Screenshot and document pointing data

****************************************

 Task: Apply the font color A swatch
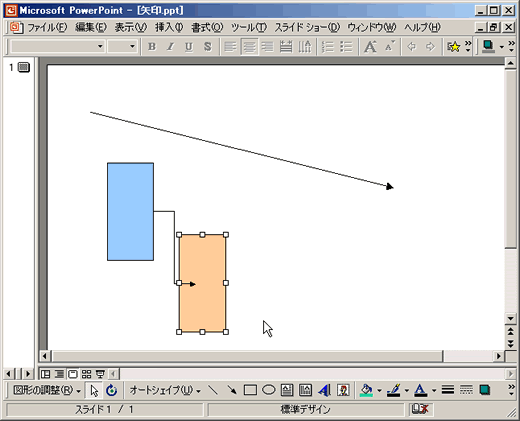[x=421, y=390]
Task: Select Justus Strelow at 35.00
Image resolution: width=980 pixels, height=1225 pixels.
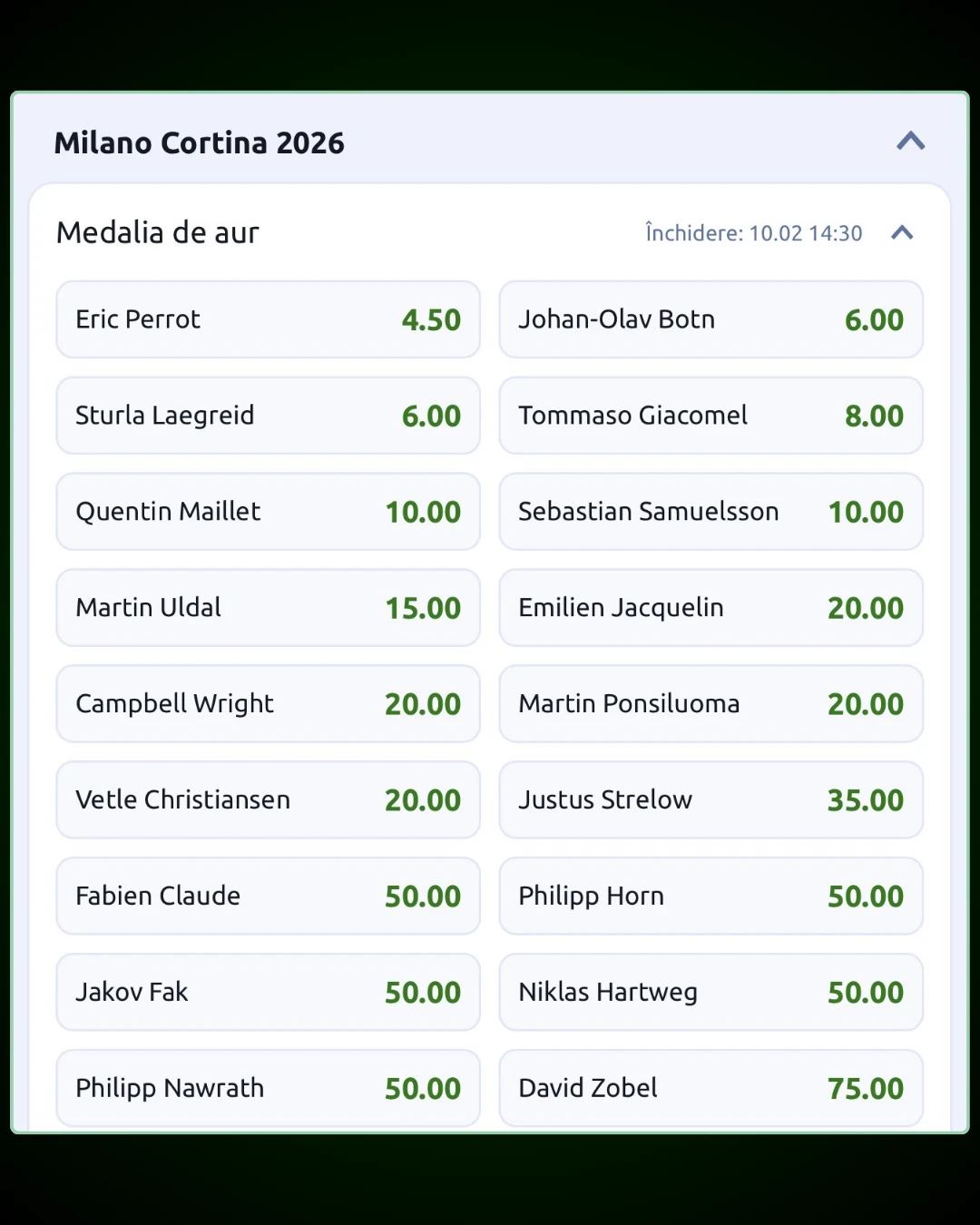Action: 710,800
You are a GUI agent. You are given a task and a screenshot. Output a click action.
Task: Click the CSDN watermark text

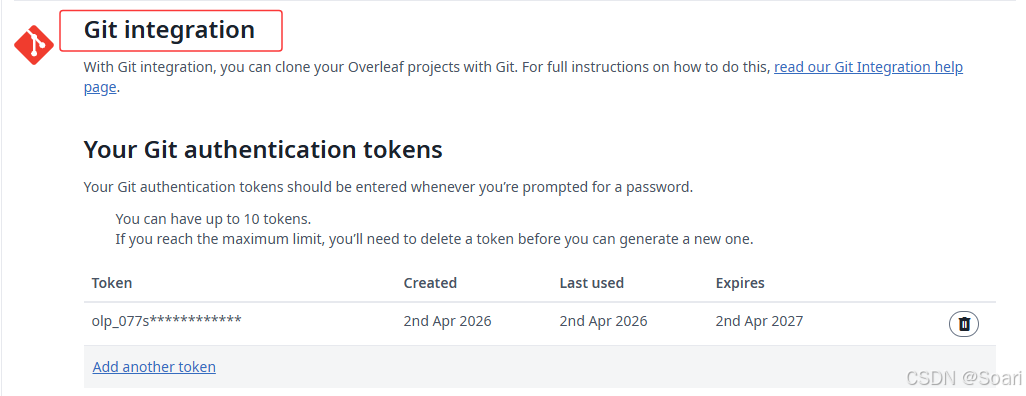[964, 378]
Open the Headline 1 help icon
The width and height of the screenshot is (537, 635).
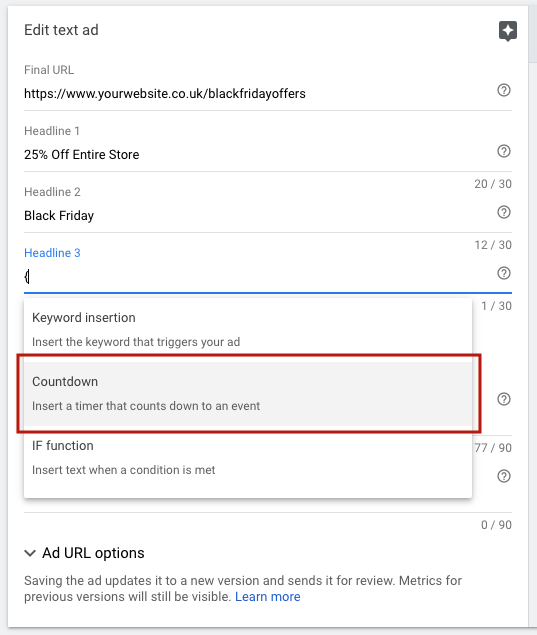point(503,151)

****************************************

Directions = Which lines of the records above contain the string "width"? Return each of those lines in full, and treat uppercase and lowercase as different.

Written reply =
Image resolution: width=980 pixels, height=1225 pixels.
The width and height of the screenshot is (537, 635).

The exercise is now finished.